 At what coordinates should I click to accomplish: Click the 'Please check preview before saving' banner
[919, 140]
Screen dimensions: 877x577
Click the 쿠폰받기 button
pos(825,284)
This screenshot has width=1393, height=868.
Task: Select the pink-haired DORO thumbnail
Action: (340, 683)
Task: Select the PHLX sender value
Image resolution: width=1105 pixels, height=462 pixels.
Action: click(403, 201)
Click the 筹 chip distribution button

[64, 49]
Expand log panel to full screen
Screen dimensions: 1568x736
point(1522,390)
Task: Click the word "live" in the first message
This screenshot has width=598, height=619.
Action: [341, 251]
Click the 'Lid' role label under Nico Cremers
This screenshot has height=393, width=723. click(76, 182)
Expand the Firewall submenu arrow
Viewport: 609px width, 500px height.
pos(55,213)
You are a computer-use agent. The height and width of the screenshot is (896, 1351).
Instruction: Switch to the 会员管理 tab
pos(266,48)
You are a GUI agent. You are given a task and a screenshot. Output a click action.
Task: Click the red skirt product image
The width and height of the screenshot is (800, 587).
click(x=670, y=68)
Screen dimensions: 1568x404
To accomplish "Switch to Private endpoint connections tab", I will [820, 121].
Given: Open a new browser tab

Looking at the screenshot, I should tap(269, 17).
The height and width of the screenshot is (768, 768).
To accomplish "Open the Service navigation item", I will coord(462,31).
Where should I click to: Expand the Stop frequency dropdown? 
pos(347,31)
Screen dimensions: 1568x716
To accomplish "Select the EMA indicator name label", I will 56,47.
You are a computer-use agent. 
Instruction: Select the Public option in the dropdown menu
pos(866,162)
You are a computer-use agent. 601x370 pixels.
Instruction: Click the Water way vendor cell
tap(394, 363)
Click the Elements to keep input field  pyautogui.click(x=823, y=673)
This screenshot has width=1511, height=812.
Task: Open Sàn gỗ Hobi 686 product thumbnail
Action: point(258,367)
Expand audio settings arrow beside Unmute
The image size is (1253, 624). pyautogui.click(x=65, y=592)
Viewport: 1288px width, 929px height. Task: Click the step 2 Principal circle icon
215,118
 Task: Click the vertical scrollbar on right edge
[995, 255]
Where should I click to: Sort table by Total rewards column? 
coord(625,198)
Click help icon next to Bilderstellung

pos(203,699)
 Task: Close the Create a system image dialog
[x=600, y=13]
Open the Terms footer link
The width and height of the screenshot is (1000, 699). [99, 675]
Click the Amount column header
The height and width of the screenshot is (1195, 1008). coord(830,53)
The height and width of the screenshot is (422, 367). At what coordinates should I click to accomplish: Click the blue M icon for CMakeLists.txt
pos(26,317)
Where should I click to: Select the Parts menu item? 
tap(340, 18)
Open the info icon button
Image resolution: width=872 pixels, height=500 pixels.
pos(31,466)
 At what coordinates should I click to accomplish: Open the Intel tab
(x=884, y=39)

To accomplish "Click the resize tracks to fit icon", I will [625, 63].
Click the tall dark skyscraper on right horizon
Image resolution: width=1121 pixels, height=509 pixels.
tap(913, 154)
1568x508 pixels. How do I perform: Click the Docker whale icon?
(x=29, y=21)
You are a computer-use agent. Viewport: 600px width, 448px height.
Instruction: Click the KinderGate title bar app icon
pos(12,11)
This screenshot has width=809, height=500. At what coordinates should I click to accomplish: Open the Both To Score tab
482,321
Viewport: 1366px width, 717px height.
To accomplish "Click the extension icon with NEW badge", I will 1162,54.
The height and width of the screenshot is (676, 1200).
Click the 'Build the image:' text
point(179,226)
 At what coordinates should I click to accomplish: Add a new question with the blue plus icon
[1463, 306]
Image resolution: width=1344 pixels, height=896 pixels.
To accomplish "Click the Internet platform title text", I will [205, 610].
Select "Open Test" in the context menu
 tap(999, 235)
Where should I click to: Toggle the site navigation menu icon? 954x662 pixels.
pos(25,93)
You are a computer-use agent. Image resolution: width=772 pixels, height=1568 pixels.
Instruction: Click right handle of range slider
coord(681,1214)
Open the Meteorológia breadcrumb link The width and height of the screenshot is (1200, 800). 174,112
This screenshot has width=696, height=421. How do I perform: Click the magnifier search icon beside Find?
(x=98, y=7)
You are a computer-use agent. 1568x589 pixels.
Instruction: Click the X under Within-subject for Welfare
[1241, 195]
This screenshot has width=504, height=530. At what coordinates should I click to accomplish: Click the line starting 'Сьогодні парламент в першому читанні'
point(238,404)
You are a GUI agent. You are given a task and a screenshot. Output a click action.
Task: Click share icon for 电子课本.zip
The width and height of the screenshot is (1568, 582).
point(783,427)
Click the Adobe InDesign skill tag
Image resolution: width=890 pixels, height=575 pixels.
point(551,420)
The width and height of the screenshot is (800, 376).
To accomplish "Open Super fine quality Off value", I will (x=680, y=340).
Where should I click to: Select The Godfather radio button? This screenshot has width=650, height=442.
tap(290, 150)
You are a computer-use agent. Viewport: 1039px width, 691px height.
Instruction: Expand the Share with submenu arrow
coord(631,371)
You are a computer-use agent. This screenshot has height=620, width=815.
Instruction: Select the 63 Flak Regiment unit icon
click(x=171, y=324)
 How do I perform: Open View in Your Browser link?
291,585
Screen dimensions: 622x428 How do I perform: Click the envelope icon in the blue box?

▶ **Goal of the exercise**
Each entry must be output exactly as it was written.

▶ **Exercise answer**
 At what coordinates should I click to accomplish: Click the 'Please check preview before saving' banner
[919, 140]
Screen dimensions: 877x577
Click the 쿠폰받기 button
pos(825,284)
This screenshot has width=1393, height=868.
Task: Select the pink-haired DORO thumbnail
Action: (340, 683)
Task: Select the PHLX sender value
Image resolution: width=1105 pixels, height=462 pixels.
Action: click(403, 201)
Click the 筹 chip distribution button

[64, 49]
Expand log panel to full screen
Screen dimensions: 1568x736
point(1522,390)
Task: Click the word "live" in the first message
This screenshot has width=598, height=619.
Action: [341, 251]
Click the 'Lid' role label under Nico Cremers
This screenshot has height=393, width=723. click(76, 182)
Expand the Firewall submenu arrow
Viewport: 609px width, 500px height.
pos(55,213)
You are a computer-use agent. The height and width of the screenshot is (896, 1351).
Instruction: Switch to the 会员管理 tab
pos(266,48)
You are a GUI agent. You are given a task and a screenshot. Output a click action.
Task: Click the red skirt product image
The width and height of the screenshot is (800, 587).
click(x=670, y=68)
Screen dimensions: 1568x404
To accomplish "Switch to Private endpoint connections tab", I will [820, 121].
Given: Open a new browser tab

Looking at the screenshot, I should tap(269, 17).
The height and width of the screenshot is (768, 768).
To accomplish "Open the Service navigation item", I will coord(462,31).
Where should I click to: Expand the Stop frequency dropdown? 
pos(347,31)
Screen dimensions: 1568x716
To accomplish "Select the EMA indicator name label", I will 56,47.
You are a computer-use agent. 
Instruction: Select the Public option in the dropdown menu
pos(866,162)
You are a computer-use agent. 601x370 pixels.
Instruction: Click the Water way vendor cell
tap(394, 363)
Click the Elements to keep input field  pyautogui.click(x=823, y=673)
This screenshot has width=1511, height=812.
Task: Open Sàn gỗ Hobi 686 product thumbnail
Action: point(258,367)
Expand audio settings arrow beside Unmute
The image size is (1253, 624). pyautogui.click(x=65, y=592)
Viewport: 1288px width, 929px height. Task: Click the step 2 Principal circle icon
215,118
 Task: Click the vertical scrollbar on right edge
[995, 255]
Where should I click to: Sort table by Total rewards column? 
coord(625,198)
Click help icon next to Bilderstellung

pos(203,699)
 Task: Close the Create a system image dialog
[x=600, y=13]
Open the Terms footer link
The width and height of the screenshot is (1000, 699). [99, 675]
Click the Amount column header
The height and width of the screenshot is (1195, 1008). coord(830,53)
The height and width of the screenshot is (422, 367). At what coordinates should I click to accomplish: Click the blue M icon for CMakeLists.txt
pos(26,317)
Where should I click to: Select the Parts menu item? 
tap(340, 18)
Open the info icon button
Image resolution: width=872 pixels, height=500 pixels.
pos(31,466)
 At what coordinates should I click to accomplish: Open the Intel tab
(x=884, y=39)

To accomplish "Click the resize tracks to fit icon", I will [625, 63].
Click the tall dark skyscraper on right horizon
Image resolution: width=1121 pixels, height=509 pixels.
tap(913, 154)
1568x508 pixels. How do I perform: Click the Docker whale icon?
(x=29, y=21)
You are a computer-use agent. Viewport: 600px width, 448px height.
Instruction: Click the KinderGate title bar app icon
pos(12,11)
This screenshot has width=809, height=500. At what coordinates should I click to accomplish: Open the Both To Score tab
482,321
Viewport: 1366px width, 717px height.
To accomplish "Click the extension icon with NEW badge", I will 1162,54.
The height and width of the screenshot is (676, 1200).
Click the 'Build the image:' text
point(179,226)
 At what coordinates should I click to accomplish: Add a new question with the blue plus icon
[1463, 306]
Image resolution: width=1344 pixels, height=896 pixels.
To accomplish "Click the Internet platform title text", I will [205, 610].
Select "Open Test" in the context menu
 tap(999, 235)
Where should I click to: Toggle the site navigation menu icon? 954x662 pixels.
pos(25,93)
You are a computer-use agent. Image resolution: width=772 pixels, height=1568 pixels.
Instruction: Click right handle of range slider
coord(681,1214)
Open the Meteorológia breadcrumb link The width and height of the screenshot is (1200, 800). 174,112
This screenshot has width=696, height=421. How do I perform: Click the magnifier search icon beside Find?
(x=98, y=7)
You are a computer-use agent. 1568x589 pixels.
Instruction: Click the X under Within-subject for Welfare
[1241, 195]
This screenshot has width=504, height=530. At what coordinates should I click to accomplish: Click the line starting 'Сьогодні парламент в першому читанні'
point(238,404)
You are a GUI agent. You are given a task and a screenshot. Output a click action.
Task: Click share icon for 电子课本.zip
The width and height of the screenshot is (1568, 582).
point(783,427)
Click the Adobe InDesign skill tag
Image resolution: width=890 pixels, height=575 pixels.
point(551,420)
The width and height of the screenshot is (800, 376).
To accomplish "Open Super fine quality Off value", I will (x=680, y=340).
Where should I click to: Select The Godfather radio button? This screenshot has width=650, height=442.
tap(290, 150)
You are a computer-use agent. Viewport: 1039px width, 691px height.
Instruction: Expand the Share with submenu arrow
coord(631,371)
You are a computer-use agent. This screenshot has height=620, width=815.
Instruction: Select the 63 Flak Regiment unit icon
click(x=171, y=324)
 How do I perform: Open View in Your Browser link?
291,585
Screen dimensions: 622x428 How do I perform: Click the envelope icon in the blue box?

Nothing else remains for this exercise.